> Data extracts

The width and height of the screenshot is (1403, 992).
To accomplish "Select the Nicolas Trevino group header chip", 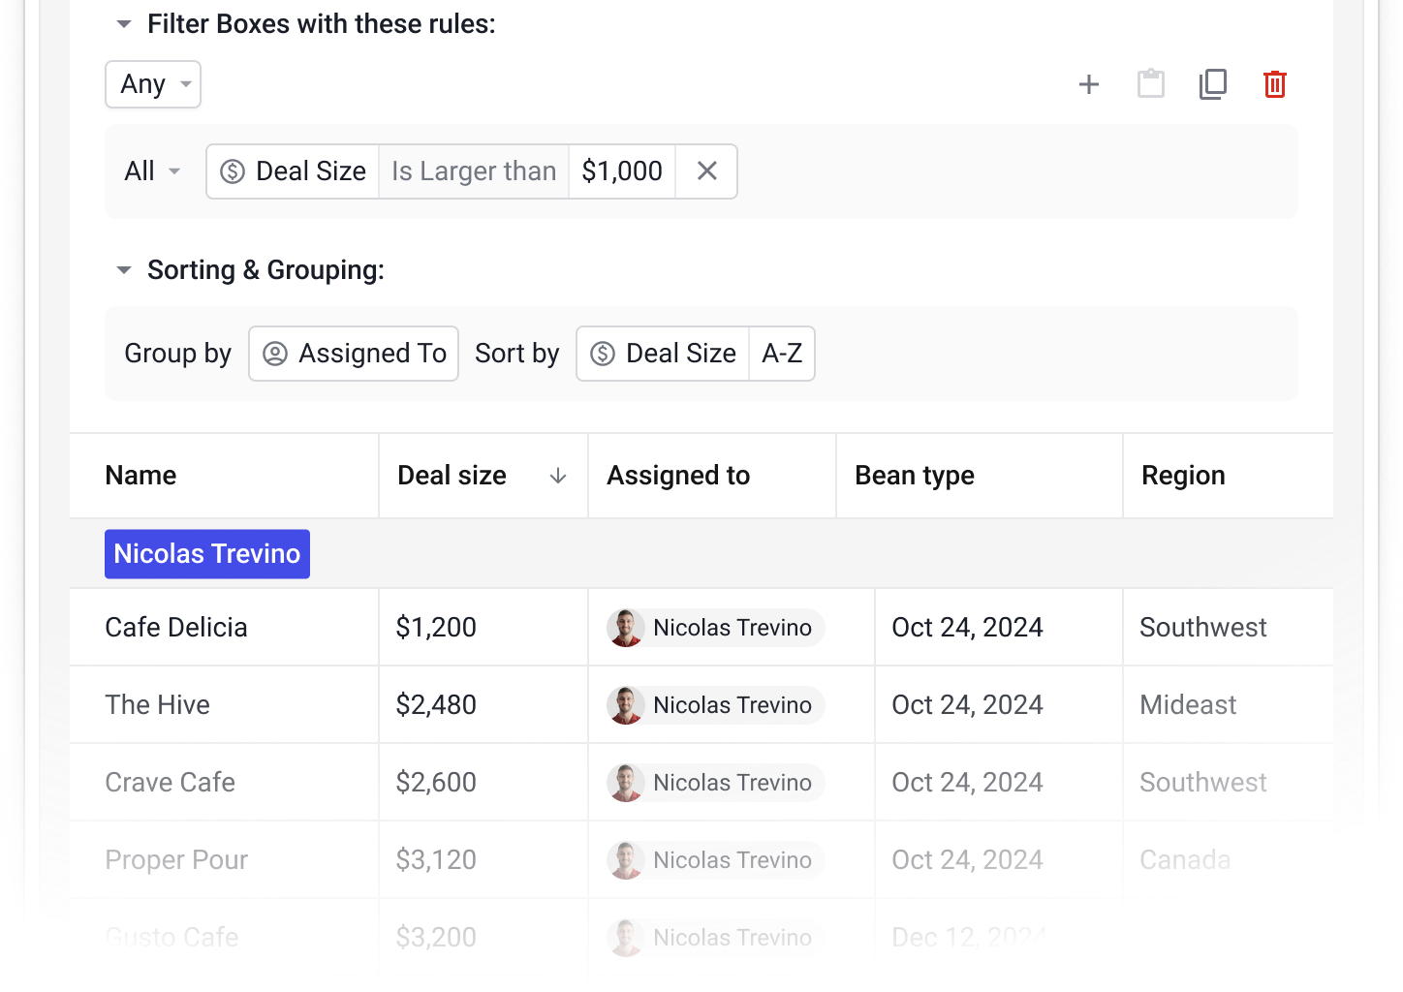I will tap(206, 553).
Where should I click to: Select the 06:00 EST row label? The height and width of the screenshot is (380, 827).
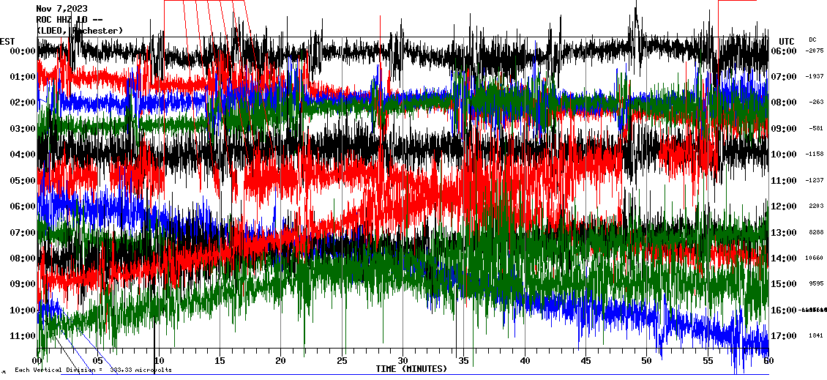23,206
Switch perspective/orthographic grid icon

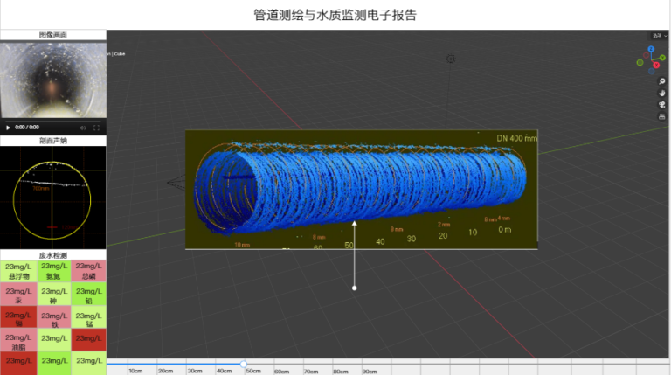coord(662,116)
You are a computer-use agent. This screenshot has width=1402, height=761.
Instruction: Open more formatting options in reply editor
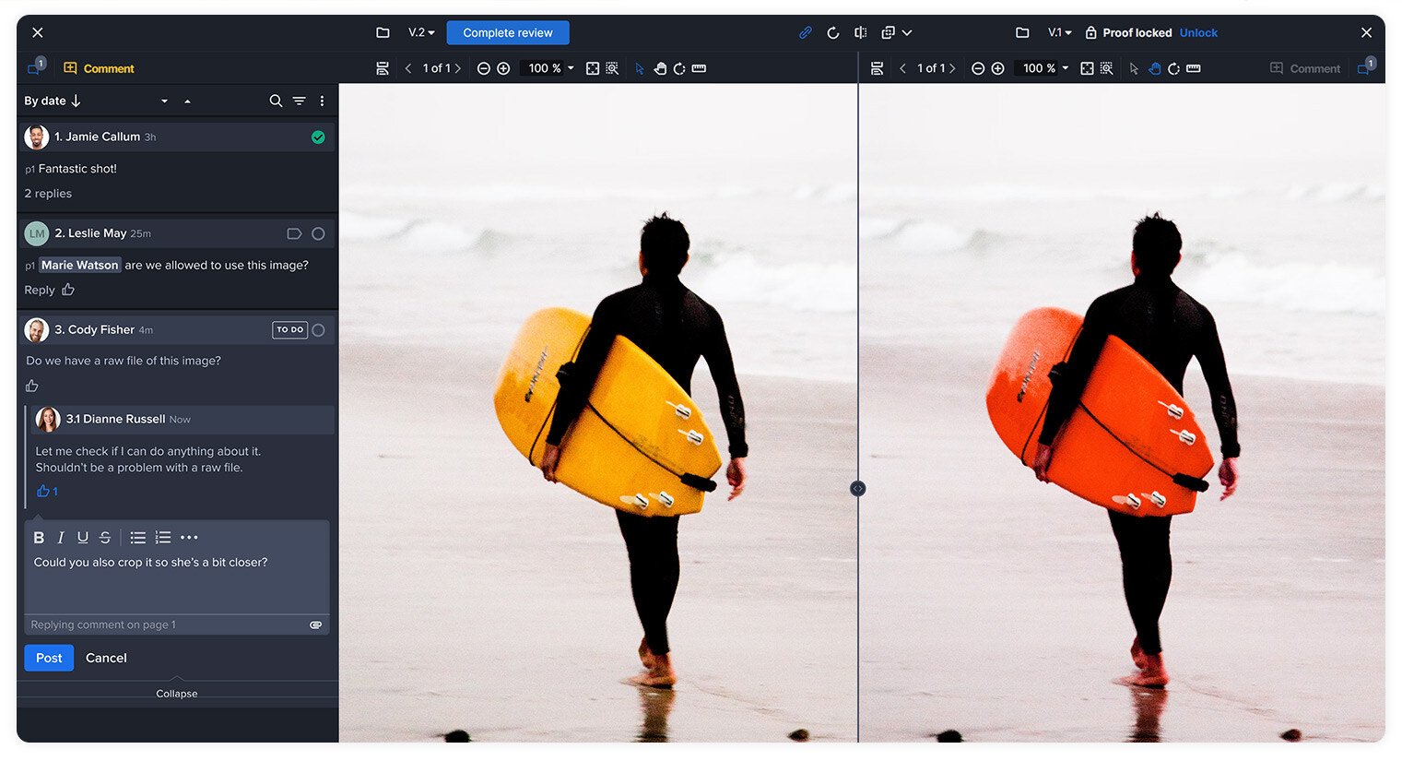click(189, 538)
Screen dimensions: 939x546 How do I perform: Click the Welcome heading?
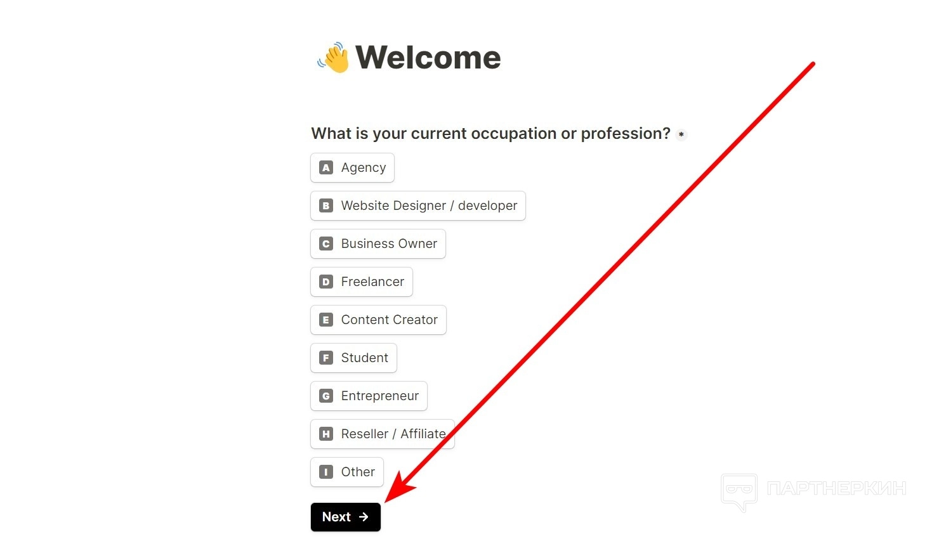428,58
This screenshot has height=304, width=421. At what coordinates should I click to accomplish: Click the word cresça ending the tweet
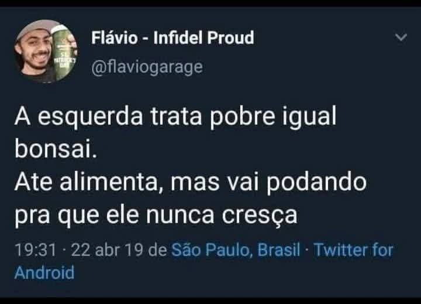tap(260, 216)
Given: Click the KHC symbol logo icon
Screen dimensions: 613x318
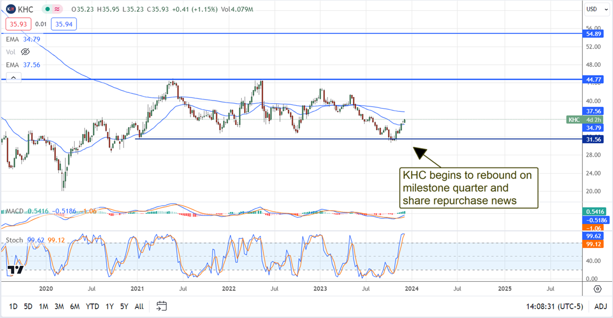Looking at the screenshot, I should (x=11, y=9).
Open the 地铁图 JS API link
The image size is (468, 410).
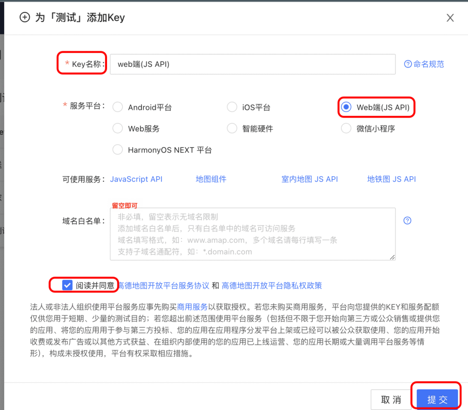tap(391, 179)
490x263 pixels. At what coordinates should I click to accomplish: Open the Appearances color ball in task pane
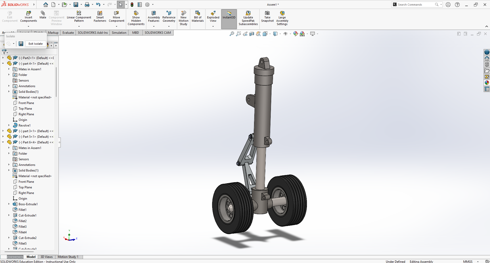487,83
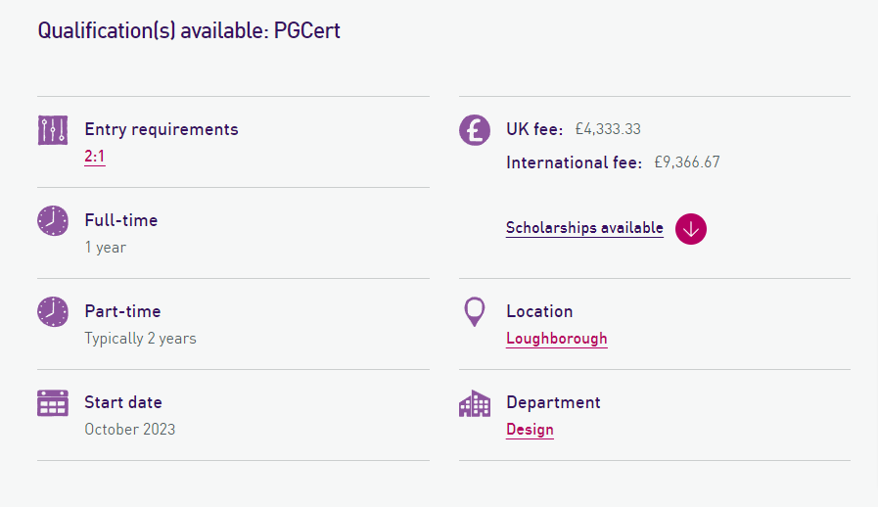Click the Department heading label

coord(553,402)
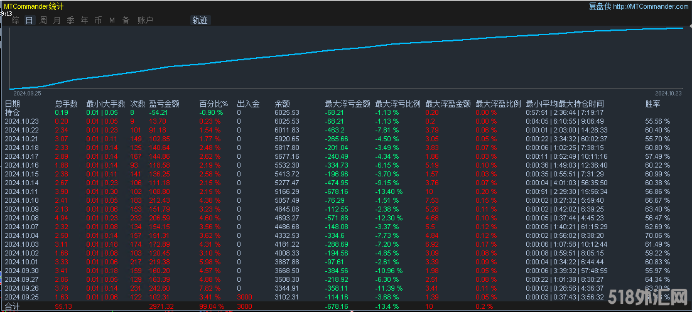This screenshot has height=312, width=692.
Task: Select the 季 quarterly tab
Action: (x=71, y=20)
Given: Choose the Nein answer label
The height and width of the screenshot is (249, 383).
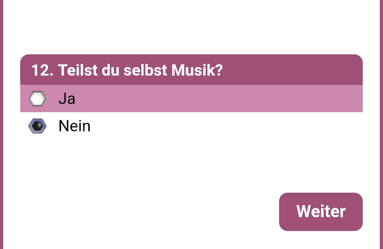Looking at the screenshot, I should (x=74, y=126).
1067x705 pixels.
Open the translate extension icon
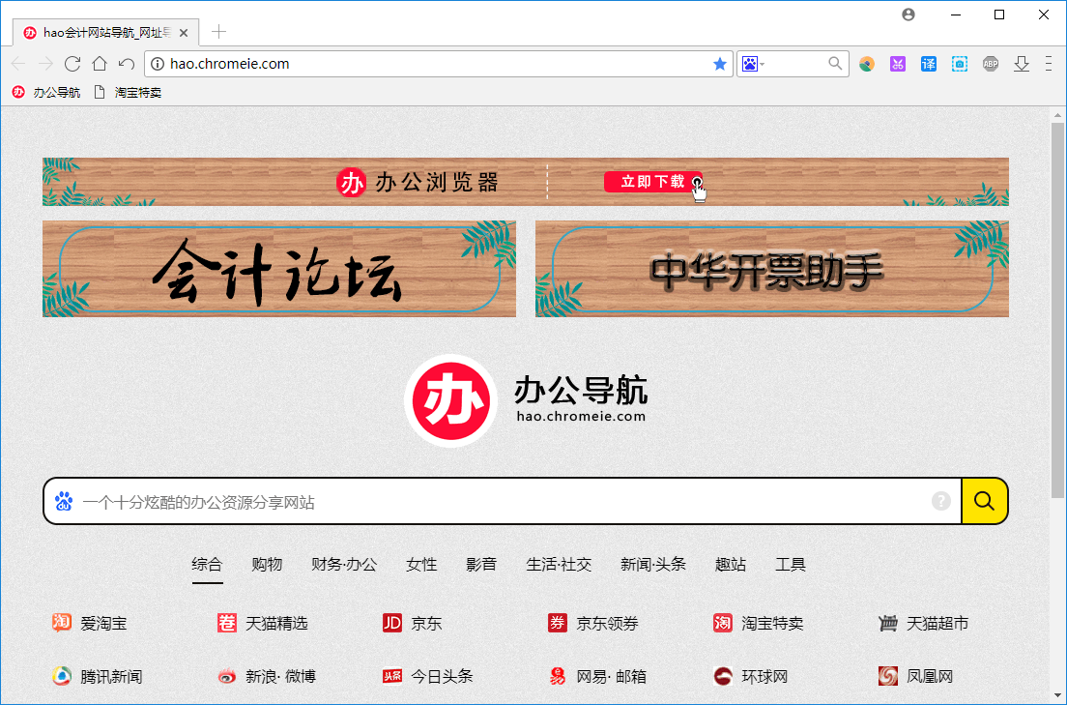coord(929,64)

> What needs to be done
Among the lines of the records above, count those containing the word "Given", then give the number by itself.

> Result of this exercise
2